Es 1957. El optimismo rubenmoriano abre surco con el tractor nacionalista de Cárdenas, de la política desarrollista de Miguel Alemán. Sin embargo, El tlacololero, publicado en 1947 y cuyo campo huele a pólvora quemada de la Revolución, a fracaso del reparto agrario, seguía presente en el ánimo popular.
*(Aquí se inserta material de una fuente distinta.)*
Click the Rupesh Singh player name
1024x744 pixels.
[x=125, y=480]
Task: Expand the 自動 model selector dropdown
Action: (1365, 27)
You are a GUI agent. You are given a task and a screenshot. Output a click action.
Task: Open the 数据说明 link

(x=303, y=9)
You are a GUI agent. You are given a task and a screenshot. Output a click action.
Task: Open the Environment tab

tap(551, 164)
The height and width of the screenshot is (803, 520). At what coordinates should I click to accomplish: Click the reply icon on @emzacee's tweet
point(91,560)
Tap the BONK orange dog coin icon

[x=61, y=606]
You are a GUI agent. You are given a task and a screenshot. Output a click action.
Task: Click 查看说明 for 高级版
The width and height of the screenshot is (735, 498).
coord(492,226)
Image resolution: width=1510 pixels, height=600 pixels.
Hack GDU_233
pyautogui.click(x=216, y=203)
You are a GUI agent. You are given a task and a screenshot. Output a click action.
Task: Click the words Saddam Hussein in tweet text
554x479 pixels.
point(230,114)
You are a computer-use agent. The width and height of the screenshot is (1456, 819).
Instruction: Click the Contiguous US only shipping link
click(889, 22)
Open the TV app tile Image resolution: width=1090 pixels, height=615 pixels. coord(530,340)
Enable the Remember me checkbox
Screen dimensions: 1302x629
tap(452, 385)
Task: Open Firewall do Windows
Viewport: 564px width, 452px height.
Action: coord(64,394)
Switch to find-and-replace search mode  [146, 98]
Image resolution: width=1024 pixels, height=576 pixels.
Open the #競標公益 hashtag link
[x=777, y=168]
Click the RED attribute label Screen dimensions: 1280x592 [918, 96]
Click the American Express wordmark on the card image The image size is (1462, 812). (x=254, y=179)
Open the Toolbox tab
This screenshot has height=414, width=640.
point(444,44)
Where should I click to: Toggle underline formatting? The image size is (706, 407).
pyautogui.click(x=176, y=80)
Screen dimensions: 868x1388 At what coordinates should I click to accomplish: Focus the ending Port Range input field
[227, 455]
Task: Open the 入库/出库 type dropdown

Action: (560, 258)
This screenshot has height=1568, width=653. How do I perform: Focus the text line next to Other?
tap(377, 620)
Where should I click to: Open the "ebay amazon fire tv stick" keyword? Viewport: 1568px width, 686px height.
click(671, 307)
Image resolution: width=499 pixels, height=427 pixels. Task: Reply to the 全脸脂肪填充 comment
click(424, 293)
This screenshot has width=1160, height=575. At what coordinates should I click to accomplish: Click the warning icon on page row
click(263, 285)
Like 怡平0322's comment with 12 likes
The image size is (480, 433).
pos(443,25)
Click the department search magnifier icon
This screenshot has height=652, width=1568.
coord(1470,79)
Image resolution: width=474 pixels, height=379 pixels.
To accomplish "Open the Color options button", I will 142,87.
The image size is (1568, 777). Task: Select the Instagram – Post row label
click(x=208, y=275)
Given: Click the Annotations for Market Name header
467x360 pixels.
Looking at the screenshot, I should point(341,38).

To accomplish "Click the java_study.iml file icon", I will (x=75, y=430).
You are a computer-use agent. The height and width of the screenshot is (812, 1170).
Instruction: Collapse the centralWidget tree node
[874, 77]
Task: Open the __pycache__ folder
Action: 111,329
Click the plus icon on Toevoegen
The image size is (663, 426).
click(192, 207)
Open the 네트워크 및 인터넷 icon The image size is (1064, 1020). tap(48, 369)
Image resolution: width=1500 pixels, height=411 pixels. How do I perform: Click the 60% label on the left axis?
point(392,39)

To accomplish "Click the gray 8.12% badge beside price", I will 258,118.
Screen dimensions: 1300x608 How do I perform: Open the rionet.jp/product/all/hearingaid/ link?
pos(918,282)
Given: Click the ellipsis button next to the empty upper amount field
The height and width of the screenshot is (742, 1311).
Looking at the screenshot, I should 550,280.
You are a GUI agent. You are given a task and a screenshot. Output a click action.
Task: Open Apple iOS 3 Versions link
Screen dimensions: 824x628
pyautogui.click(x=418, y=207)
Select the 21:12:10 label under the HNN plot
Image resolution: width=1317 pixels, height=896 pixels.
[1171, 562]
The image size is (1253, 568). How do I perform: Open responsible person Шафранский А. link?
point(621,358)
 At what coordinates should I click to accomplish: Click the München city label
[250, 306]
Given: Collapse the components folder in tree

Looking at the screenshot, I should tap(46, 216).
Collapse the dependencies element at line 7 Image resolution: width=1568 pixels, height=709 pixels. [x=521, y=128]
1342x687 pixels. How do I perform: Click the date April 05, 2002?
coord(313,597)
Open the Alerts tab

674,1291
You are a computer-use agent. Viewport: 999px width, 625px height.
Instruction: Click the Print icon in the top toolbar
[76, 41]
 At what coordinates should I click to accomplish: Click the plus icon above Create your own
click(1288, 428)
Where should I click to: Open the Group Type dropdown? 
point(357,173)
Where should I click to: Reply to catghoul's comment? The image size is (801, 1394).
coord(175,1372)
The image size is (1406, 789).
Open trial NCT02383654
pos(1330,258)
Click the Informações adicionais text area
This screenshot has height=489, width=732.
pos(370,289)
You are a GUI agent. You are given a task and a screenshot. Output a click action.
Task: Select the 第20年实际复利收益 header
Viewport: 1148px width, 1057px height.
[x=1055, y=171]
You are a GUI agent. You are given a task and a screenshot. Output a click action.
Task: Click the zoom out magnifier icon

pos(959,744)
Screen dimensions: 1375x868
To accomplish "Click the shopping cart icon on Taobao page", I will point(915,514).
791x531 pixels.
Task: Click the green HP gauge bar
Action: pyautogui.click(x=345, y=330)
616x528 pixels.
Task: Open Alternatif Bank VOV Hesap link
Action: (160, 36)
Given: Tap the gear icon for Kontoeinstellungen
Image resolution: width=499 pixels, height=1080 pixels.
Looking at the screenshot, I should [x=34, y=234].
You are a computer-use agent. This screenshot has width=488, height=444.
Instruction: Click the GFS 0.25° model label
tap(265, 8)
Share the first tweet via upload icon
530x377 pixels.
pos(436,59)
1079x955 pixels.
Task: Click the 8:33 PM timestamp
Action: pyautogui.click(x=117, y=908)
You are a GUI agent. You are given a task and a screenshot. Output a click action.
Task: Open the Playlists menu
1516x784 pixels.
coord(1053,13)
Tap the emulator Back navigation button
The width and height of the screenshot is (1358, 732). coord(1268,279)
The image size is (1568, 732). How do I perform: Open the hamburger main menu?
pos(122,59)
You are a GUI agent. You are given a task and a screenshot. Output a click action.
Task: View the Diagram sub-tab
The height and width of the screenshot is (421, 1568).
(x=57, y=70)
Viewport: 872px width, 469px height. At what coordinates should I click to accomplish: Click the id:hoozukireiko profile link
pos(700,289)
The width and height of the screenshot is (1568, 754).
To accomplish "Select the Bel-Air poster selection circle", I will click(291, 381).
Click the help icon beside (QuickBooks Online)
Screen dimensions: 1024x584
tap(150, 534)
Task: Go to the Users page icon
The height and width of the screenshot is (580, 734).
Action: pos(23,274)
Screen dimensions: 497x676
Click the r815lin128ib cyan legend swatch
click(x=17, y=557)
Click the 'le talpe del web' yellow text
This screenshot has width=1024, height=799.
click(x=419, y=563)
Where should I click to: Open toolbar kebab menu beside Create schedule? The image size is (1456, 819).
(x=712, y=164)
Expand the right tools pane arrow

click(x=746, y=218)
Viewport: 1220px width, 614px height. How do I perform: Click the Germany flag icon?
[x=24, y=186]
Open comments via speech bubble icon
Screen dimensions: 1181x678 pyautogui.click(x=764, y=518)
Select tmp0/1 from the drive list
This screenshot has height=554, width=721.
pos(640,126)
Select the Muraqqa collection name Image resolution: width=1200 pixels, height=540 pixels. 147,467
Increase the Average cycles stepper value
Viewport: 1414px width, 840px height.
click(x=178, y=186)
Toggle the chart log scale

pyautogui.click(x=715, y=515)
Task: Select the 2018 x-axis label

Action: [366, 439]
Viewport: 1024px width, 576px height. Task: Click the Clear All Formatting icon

Escribe Mora:

¡Oye los tlacololeros,
que triste pitando van!
Por ser los capitoleros,
se quedaron como están,
pensando bajo sus cueros
en qué tierra sembrarán…
A mí me pasó lo mismo
debido a mi suerte perra:
me ilusionó un espejismo
y me ganaron la guerra.
Hoy no me queda
un guarismo de superficie
de tierra.

En 1959 Juan García Jiménez, cuya emotividad metafórica campirana oscilaba entre la ternura y el drama, traería a escena Gorgonio, otro tlacololero atribulado.
Gorgonio y su referencia inmediata son siameses: “Hacia finales de los años sesenta, el agotamiento del modelo desarrollista, que se reflejó en una crisis de  la agricultura, golpeaba severamente a la economía campesina y aceleraba el éxodo rural” (Teresa Estrada). Ante los campos mustios; / los cerros, pelones; / las trojes, vacías; / la noria sin agua y más pior los surcos, Gorgonio decide ir “a probar suerte” como piscador a las huertas de Estados Unidos.

De vuelta,
vido triste el pueblo…
sin luz, sin escuela…
Sin una sola alma, las casas
de junto…
Todos se bían ido…
Todos… ¡de braceros…!
¿brazos pa la tierra?
¡ya no bía ninguno!

* Fragmento de Yo vengo de una tierra cubierta de montañas, Poesía guerrerense –de Altamirano a Villela–, de inminente  republicación.